Mitigating the amorphization of perovskite solar cells by using atomic layer deposition alumina

Abstract

Atomic layer deposition of aluminum oxide (ALD-Al₂O₃) layers has been extensively studied for stabilizing perovskite solar cells (PSCs) against environmental stressors, such as humidity and oxygen. In addition, the ALD-Al₂O₃ layer acts as a protective barrier, mitigating the pernicious halide ion migration from the perovskite toward the hole transport interface. However, its effectiveness in preventing the infiltration of ions and additives from the hole-transport layer into perovskites remains insufficiently understood. Herein, we demonstrate the deposition of a compact ultrathin (~0.75 nm) ALD-Al₂O₃ layer that conformally follows the morphology of a triple-cation perovskite film over a large area.

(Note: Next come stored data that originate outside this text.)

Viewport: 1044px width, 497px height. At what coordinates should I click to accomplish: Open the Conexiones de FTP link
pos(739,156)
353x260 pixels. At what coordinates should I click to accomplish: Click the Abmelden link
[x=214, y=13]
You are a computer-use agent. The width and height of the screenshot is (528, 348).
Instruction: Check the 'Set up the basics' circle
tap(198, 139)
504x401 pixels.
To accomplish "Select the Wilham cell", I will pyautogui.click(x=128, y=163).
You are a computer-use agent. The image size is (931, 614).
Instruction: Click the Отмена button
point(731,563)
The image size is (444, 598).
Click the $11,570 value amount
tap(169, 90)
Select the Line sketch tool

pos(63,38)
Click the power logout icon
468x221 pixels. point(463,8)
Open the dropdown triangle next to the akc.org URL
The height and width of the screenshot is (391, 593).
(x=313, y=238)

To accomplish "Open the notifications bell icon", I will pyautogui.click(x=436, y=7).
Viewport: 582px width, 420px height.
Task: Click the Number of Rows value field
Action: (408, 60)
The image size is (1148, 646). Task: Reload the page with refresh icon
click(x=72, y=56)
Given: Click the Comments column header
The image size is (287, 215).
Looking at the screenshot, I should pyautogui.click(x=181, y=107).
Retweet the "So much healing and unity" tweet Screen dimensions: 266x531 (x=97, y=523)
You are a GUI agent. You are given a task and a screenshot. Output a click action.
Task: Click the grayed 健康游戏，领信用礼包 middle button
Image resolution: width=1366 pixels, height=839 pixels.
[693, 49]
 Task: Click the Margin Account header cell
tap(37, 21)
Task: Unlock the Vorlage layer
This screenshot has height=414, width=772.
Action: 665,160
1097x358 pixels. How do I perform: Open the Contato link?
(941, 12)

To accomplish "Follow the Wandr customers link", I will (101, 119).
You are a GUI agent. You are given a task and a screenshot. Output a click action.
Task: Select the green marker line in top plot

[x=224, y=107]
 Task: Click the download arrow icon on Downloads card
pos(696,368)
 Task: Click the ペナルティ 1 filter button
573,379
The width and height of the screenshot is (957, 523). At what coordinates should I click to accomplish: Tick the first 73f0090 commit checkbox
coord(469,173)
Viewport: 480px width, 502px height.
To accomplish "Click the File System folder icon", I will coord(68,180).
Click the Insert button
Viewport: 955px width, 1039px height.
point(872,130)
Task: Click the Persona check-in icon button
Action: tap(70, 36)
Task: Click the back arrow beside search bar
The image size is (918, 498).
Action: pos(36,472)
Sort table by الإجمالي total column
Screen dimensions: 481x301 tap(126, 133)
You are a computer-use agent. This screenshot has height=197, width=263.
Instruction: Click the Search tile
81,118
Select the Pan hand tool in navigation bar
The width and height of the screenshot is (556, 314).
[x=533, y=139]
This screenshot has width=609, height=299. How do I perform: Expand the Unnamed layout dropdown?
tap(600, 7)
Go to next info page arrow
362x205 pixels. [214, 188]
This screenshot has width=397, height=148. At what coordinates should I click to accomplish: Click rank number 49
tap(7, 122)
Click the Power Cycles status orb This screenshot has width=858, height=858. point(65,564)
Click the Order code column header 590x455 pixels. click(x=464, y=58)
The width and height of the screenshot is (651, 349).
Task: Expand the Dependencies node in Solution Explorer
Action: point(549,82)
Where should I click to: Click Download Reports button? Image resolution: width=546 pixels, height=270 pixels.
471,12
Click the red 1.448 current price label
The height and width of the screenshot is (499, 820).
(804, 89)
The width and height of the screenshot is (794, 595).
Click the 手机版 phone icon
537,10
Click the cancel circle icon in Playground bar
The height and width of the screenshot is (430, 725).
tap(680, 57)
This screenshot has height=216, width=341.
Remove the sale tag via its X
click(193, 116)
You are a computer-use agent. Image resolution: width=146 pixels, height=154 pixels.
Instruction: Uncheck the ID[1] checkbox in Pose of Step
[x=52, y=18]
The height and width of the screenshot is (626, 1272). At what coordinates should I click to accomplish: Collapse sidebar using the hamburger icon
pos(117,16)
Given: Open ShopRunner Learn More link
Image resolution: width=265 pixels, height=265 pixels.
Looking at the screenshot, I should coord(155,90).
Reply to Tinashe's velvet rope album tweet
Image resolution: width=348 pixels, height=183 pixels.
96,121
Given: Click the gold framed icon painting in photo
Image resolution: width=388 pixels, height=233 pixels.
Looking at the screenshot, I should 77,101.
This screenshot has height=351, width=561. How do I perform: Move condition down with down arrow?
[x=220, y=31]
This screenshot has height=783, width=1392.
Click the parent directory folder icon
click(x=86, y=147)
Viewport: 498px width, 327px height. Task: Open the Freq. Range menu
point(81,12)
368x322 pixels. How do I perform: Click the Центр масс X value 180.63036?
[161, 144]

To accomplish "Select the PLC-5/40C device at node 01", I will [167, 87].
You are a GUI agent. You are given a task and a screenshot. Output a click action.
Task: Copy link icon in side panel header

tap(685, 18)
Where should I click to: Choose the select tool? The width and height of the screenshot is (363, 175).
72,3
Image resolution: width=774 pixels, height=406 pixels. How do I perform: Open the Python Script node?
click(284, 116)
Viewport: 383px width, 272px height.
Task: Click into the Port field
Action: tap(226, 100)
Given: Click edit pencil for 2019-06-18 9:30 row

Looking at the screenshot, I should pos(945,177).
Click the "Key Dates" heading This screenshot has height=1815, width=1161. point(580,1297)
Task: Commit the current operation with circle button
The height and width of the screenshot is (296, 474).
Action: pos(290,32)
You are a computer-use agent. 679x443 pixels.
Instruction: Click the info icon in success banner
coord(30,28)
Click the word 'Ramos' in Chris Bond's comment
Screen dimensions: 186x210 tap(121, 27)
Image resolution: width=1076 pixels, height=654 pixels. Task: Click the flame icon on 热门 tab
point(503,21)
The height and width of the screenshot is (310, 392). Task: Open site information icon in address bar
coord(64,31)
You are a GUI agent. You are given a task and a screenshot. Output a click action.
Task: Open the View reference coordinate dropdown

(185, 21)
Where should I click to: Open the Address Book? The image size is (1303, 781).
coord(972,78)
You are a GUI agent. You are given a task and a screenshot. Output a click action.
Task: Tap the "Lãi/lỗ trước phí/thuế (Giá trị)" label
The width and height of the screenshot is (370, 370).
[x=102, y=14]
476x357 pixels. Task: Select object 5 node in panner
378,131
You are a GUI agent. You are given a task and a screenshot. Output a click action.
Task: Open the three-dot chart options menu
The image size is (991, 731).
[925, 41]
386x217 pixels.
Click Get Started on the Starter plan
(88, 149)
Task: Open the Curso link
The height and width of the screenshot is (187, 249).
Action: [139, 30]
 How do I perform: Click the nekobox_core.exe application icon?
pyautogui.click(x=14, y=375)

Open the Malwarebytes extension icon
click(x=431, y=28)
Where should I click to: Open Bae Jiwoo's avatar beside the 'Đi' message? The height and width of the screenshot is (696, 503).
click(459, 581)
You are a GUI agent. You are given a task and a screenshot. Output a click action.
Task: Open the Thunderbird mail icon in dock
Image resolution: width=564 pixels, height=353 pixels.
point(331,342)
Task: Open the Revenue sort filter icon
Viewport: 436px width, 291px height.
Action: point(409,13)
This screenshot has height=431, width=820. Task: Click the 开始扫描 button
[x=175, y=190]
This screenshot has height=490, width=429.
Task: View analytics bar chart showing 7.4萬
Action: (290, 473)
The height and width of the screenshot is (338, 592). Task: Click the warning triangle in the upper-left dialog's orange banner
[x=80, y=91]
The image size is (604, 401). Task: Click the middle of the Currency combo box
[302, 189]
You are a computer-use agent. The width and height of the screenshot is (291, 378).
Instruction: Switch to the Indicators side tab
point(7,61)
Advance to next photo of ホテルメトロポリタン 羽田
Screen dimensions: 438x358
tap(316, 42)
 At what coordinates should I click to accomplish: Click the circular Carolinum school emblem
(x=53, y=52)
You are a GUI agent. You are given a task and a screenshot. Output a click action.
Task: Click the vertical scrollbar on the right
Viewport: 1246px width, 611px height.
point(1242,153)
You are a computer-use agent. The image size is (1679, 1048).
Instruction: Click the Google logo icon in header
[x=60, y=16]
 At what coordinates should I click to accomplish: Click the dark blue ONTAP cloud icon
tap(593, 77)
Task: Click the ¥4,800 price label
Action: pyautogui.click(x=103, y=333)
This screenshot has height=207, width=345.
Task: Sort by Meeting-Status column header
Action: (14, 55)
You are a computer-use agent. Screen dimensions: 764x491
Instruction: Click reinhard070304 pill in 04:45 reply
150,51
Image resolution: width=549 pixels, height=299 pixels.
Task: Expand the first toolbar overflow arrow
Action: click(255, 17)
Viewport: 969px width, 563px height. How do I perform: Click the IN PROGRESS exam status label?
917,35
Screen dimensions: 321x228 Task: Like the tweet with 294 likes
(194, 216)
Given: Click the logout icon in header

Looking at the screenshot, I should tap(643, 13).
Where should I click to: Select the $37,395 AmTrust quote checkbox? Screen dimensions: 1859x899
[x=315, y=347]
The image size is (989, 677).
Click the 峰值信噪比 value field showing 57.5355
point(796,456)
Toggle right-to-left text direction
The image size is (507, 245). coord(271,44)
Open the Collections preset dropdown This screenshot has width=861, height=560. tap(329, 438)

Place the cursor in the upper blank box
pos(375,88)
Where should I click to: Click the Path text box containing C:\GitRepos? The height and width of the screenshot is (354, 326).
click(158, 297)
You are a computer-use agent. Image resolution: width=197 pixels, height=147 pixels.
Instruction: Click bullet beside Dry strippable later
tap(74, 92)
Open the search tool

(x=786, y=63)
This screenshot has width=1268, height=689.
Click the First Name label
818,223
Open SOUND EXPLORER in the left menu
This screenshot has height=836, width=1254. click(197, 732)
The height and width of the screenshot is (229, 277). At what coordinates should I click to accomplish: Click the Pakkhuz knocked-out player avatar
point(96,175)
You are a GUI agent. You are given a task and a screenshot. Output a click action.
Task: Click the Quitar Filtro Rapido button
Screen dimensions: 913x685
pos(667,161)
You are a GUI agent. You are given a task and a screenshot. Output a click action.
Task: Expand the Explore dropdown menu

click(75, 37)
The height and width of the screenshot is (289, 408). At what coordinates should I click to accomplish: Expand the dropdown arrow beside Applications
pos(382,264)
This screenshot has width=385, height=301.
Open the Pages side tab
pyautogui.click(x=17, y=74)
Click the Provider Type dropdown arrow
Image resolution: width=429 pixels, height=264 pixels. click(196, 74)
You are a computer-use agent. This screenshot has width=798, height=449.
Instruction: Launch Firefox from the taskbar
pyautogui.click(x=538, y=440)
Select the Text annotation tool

This promotes effective mechanical adhesion of the spiro-OMeTAD layer on top of the perovskite, thereby improving the charge carrier collection between these two layers. Upon systematically investigating the layer-by-layer structure of the PSC stack, we discovered that ALD-Al₂O₃ also acts as a diffusion barrier for the degraded species from the adjacent transport layer into the perovskite. In addition to all protection capabilities, ALD-Al₂O₃ impedes the transition of crystalline perovskites to an undesired amorphous phase instead of a yellow delta phase. Consequently, the dual functionality (i.e., enhanced mechanical adhesion and diffusion barrier) of the ALD-Al2O3 protection enhanced the device performance from 19.1% to 20.5%, retaining 98% of its initial power conversion efficiency compared to <10% for pristine devices after 1500 h of outdoor testing under ambient conditions. Finally, this study deepens our understanding of the mechanism of ALD-Al₂O₃ as a two-way diffusion barrier, highlighting the multifaceted role of buffer layers in interfacial engineering for the long-term stability of PSCs.